§ Exercise brief
For the records below, output each line exactly as it appears, from the first through the line with "Given: Select the SYMBOL field row".

§ Material for the task
§

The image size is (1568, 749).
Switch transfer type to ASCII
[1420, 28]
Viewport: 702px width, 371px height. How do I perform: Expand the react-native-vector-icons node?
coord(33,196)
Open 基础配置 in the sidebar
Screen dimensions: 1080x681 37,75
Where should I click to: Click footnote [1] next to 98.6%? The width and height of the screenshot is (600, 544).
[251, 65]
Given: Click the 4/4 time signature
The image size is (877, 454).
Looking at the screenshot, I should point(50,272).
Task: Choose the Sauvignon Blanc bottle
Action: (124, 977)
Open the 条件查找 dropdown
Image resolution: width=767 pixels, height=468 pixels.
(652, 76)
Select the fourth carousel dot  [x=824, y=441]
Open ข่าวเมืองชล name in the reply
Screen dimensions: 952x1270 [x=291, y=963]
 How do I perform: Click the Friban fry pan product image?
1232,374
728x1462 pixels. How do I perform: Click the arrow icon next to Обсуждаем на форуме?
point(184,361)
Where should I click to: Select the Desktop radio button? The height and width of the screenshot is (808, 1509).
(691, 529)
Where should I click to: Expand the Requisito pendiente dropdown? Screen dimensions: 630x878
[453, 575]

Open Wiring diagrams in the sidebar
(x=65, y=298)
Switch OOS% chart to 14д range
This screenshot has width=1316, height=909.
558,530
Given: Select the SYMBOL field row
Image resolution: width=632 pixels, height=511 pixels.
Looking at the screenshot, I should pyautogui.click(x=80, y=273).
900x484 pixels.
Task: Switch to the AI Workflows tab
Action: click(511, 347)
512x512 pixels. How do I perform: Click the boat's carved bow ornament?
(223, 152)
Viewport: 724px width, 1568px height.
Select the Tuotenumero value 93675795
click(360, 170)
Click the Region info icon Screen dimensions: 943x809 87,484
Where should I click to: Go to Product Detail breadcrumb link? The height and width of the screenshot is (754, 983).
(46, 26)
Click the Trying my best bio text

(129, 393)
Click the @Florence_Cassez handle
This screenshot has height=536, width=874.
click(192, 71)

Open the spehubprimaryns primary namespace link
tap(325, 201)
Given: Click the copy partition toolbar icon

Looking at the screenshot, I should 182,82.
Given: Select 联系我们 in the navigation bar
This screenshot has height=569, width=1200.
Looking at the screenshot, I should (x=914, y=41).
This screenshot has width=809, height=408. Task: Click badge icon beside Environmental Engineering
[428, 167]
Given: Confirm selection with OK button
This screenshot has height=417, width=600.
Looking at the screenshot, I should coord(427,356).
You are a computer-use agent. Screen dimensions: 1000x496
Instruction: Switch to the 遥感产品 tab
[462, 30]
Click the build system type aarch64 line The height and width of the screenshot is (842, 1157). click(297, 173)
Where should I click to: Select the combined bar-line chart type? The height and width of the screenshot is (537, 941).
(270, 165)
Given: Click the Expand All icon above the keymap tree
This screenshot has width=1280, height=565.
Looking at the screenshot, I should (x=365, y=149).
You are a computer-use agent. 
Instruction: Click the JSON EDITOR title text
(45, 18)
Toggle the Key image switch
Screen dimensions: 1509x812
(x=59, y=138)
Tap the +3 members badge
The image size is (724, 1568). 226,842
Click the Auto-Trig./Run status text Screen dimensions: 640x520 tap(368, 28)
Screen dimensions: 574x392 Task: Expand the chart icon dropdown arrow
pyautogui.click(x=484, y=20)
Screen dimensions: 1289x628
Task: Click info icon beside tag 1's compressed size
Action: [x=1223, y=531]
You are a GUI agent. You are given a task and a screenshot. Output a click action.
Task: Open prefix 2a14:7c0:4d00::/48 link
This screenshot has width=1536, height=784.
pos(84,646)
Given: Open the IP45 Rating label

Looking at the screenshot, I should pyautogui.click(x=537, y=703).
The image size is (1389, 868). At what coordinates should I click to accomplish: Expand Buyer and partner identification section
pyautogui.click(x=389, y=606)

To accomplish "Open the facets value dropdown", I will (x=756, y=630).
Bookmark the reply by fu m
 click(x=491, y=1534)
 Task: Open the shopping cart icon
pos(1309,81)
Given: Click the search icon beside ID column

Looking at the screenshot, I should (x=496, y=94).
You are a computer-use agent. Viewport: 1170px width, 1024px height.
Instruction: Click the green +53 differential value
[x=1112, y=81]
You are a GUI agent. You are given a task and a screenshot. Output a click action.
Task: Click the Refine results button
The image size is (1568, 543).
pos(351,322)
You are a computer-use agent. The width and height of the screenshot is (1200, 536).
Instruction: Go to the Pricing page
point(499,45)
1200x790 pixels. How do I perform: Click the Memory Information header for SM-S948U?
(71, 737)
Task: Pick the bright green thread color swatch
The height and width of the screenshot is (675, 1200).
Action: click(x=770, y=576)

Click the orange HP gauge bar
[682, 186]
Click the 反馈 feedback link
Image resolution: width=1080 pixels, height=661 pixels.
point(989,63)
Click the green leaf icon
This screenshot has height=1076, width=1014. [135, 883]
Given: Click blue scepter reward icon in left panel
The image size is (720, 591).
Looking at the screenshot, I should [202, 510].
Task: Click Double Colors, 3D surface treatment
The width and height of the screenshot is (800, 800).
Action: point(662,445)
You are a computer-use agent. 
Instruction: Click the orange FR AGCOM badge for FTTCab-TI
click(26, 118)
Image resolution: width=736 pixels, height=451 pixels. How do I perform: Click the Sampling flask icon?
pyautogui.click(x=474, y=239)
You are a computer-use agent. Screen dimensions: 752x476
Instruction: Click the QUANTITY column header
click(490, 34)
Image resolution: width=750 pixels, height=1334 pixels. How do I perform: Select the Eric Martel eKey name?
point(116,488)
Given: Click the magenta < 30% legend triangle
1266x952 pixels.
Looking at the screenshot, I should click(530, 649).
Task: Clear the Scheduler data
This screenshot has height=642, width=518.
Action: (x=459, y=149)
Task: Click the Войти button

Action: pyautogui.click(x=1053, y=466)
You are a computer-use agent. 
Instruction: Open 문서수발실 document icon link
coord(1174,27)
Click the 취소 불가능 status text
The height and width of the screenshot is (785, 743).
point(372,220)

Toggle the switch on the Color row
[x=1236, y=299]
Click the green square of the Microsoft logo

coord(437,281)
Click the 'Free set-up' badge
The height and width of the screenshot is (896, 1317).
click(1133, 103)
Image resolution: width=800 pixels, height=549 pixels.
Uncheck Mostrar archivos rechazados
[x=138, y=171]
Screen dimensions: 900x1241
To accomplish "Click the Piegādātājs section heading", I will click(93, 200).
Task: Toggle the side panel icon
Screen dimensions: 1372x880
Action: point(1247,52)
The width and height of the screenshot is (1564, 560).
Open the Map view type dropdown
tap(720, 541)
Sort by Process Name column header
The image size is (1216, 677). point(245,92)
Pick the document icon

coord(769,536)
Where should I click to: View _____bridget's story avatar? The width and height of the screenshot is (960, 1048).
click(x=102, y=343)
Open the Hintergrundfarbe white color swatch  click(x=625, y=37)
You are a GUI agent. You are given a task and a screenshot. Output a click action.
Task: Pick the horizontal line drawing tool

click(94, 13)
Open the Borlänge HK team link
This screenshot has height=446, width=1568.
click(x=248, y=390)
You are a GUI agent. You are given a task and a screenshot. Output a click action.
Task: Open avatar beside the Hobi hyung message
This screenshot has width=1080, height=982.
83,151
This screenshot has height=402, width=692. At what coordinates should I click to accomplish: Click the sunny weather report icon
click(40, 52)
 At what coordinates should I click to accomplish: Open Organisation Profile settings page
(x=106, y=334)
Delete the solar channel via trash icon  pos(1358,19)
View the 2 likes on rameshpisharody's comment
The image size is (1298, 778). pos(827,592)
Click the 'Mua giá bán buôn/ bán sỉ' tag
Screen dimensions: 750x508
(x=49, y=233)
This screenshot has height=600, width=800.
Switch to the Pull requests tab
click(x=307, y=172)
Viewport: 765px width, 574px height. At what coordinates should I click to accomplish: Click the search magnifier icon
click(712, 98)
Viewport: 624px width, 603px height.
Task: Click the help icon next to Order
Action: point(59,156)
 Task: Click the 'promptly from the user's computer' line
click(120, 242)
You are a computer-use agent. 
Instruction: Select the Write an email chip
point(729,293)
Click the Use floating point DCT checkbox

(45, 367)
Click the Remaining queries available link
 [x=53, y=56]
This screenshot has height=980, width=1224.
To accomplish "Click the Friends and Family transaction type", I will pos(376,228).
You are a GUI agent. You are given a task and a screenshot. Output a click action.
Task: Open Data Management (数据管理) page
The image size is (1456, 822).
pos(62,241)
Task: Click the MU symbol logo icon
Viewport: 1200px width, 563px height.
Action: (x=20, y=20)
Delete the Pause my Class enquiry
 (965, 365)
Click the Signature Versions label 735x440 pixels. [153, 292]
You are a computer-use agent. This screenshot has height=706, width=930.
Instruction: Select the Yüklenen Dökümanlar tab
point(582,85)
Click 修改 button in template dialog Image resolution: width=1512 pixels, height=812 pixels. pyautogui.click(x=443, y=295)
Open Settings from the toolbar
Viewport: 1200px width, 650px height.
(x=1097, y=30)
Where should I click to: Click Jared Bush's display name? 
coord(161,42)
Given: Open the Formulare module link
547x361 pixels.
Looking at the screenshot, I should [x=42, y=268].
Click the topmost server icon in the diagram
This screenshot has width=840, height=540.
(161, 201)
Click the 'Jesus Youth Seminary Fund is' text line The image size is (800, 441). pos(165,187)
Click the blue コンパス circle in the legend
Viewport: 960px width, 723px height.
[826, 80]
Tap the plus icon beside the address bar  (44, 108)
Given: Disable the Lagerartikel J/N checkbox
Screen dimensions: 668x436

§

§ Output of the exercise
The image size is (1568, 749).
Switch transfer type to ASCII
[1420, 28]
Viewport: 702px width, 371px height. How do I perform: Expand the react-native-vector-icons node?
coord(33,196)
Open 基础配置 in the sidebar
Screen dimensions: 1080x681 37,75
Where should I click to: Click footnote [1] next to 98.6%? The width and height of the screenshot is (600, 544).
[251, 65]
Given: Click the 4/4 time signature
The image size is (877, 454).
Looking at the screenshot, I should point(50,272).
Task: Choose the Sauvignon Blanc bottle
Action: (124, 977)
Open the 条件查找 dropdown
Image resolution: width=767 pixels, height=468 pixels.
(652, 76)
Select the fourth carousel dot  [x=824, y=441]
Open ข่าวเมืองชล name in the reply
Screen dimensions: 952x1270 [x=291, y=963]
 How do I perform: Click the Friban fry pan product image?
1232,374
728x1462 pixels. How do I perform: Click the arrow icon next to Обсуждаем на форуме?
point(184,361)
Where should I click to: Select the Desktop radio button? The height and width of the screenshot is (808, 1509).
(691, 529)
Where should I click to: Expand the Requisito pendiente dropdown? Screen dimensions: 630x878
[453, 575]

Open Wiring diagrams in the sidebar
(x=65, y=298)
Switch OOS% chart to 14д range
This screenshot has width=1316, height=909.
558,530
Given: Select the SYMBOL field row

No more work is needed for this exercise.